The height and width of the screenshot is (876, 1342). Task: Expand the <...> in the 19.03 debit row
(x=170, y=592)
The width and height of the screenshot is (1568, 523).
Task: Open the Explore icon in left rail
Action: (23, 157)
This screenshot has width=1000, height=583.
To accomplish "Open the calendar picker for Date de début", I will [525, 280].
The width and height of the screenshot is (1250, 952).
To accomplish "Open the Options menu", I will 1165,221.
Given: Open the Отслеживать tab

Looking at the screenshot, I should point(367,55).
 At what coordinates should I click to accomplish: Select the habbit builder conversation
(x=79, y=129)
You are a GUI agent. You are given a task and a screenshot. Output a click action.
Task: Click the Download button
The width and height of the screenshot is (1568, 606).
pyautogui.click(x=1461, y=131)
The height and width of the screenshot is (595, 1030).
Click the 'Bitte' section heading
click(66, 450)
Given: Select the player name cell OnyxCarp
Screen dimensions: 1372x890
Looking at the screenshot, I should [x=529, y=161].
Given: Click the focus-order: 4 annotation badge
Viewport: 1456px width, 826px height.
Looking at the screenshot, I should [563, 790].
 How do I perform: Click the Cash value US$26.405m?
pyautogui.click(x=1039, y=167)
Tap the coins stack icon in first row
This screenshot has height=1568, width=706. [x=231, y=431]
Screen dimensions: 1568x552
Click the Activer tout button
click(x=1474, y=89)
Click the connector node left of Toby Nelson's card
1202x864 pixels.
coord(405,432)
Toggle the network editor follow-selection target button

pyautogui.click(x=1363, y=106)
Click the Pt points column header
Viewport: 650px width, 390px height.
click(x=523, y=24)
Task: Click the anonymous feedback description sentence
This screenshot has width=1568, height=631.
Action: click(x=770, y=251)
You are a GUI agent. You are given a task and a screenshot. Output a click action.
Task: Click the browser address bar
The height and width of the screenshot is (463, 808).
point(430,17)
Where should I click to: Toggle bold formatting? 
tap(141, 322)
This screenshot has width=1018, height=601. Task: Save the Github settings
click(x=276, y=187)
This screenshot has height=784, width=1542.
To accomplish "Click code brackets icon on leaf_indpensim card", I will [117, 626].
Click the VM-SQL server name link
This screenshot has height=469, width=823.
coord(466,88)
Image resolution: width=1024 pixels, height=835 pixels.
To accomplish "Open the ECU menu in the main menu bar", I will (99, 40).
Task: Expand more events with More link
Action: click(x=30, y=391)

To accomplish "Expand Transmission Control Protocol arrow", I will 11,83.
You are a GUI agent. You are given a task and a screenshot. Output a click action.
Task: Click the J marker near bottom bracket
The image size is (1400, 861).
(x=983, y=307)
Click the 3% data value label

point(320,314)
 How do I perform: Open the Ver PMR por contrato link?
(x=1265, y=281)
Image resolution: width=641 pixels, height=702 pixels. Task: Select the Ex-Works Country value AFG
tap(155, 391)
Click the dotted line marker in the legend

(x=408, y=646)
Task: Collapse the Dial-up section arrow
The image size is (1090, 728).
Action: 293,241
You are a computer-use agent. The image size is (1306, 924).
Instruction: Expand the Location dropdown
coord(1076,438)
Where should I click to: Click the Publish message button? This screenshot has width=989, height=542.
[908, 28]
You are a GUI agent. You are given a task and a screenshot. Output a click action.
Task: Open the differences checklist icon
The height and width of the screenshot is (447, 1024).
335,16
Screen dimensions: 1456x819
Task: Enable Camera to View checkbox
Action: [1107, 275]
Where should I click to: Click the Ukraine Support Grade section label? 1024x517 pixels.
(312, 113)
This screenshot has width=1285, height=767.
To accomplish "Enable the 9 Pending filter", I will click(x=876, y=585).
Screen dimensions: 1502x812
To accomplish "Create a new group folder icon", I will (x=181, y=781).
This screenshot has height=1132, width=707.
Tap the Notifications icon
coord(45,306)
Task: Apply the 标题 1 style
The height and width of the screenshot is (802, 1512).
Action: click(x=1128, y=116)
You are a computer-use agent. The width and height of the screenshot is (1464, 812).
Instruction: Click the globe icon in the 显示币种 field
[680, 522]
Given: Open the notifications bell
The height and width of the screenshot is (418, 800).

STATED PROBLEM » Reproduce every one of the lines above, character for character, with nothing altered or left out.

PROBLEM SOLUTION »
The height and width of the screenshot is (876, 1342). Task: Expand the <...> in the 19.03 debit row
(x=170, y=592)
The width and height of the screenshot is (1568, 523).
Task: Open the Explore icon in left rail
Action: (23, 157)
This screenshot has width=1000, height=583.
To accomplish "Open the calendar picker for Date de début", I will [525, 280].
The width and height of the screenshot is (1250, 952).
To accomplish "Open the Options menu", I will 1165,221.
Given: Open the Отслеживать tab

Looking at the screenshot, I should point(367,55).
 At what coordinates should I click to accomplish: Select the habbit builder conversation
(x=79, y=129)
You are a GUI agent. You are given a task and a screenshot. Output a click action.
Task: Click the Download button
The width and height of the screenshot is (1568, 606).
pyautogui.click(x=1461, y=131)
The height and width of the screenshot is (595, 1030).
Click the 'Bitte' section heading
click(66, 450)
Given: Select the player name cell OnyxCarp
Screen dimensions: 1372x890
Looking at the screenshot, I should [x=529, y=161].
Given: Click the focus-order: 4 annotation badge
Viewport: 1456px width, 826px height.
Looking at the screenshot, I should [563, 790].
 How do I perform: Click the Cash value US$26.405m?
pyautogui.click(x=1039, y=167)
Tap the coins stack icon in first row
This screenshot has height=1568, width=706. [x=231, y=431]
Screen dimensions: 1568x552
Click the Activer tout button
click(x=1474, y=89)
Click the connector node left of Toby Nelson's card
1202x864 pixels.
coord(405,432)
Toggle the network editor follow-selection target button

pyautogui.click(x=1363, y=106)
Click the Pt points column header
Viewport: 650px width, 390px height.
click(x=523, y=24)
Task: Click the anonymous feedback description sentence
This screenshot has width=1568, height=631.
Action: click(x=770, y=251)
You are a GUI agent. You are given a task and a screenshot. Output a click action.
Task: Click the browser address bar
The height and width of the screenshot is (463, 808).
point(430,17)
Where should I click to: Toggle bold formatting? 
tap(141, 322)
This screenshot has width=1018, height=601. Task: Save the Github settings
click(x=276, y=187)
This screenshot has height=784, width=1542.
To accomplish "Click code brackets icon on leaf_indpensim card", I will [117, 626].
Click the VM-SQL server name link
This screenshot has height=469, width=823.
coord(466,88)
Image resolution: width=1024 pixels, height=835 pixels.
To accomplish "Open the ECU menu in the main menu bar", I will (99, 40).
Task: Expand more events with More link
Action: click(x=30, y=391)

To accomplish "Expand Transmission Control Protocol arrow", I will 11,83.
You are a GUI agent. You are given a task and a screenshot. Output a click action.
Task: Click the J marker near bottom bracket
The image size is (1400, 861).
(x=983, y=307)
Click the 3% data value label

point(320,314)
 How do I perform: Open the Ver PMR por contrato link?
(x=1265, y=281)
Image resolution: width=641 pixels, height=702 pixels. Task: Select the Ex-Works Country value AFG
tap(155, 391)
Click the dotted line marker in the legend

(x=408, y=646)
Task: Collapse the Dial-up section arrow
The image size is (1090, 728).
Action: 293,241
You are a computer-use agent. The image size is (1306, 924).
Instruction: Expand the Location dropdown
coord(1076,438)
Where should I click to: Click the Publish message button? This screenshot has width=989, height=542.
[908, 28]
You are a GUI agent. You are given a task and a screenshot. Output a click action.
Task: Open the differences checklist icon
The height and width of the screenshot is (447, 1024).
335,16
Screen dimensions: 1456x819
Task: Enable Camera to View checkbox
Action: [1107, 275]
Where should I click to: Click the Ukraine Support Grade section label? 1024x517 pixels.
(312, 113)
This screenshot has width=1285, height=767.
To accomplish "Enable the 9 Pending filter", I will click(x=876, y=585).
Screen dimensions: 1502x812
To accomplish "Create a new group folder icon", I will (x=181, y=781).
This screenshot has height=1132, width=707.
Tap the Notifications icon
coord(45,306)
Task: Apply the 标题 1 style
The height and width of the screenshot is (802, 1512).
Action: click(x=1128, y=116)
You are a computer-use agent. The width and height of the screenshot is (1464, 812).
Instruction: Click the globe icon in the 显示币种 field
[680, 522]
Given: Open the notifications bell
The height and width of the screenshot is (418, 800).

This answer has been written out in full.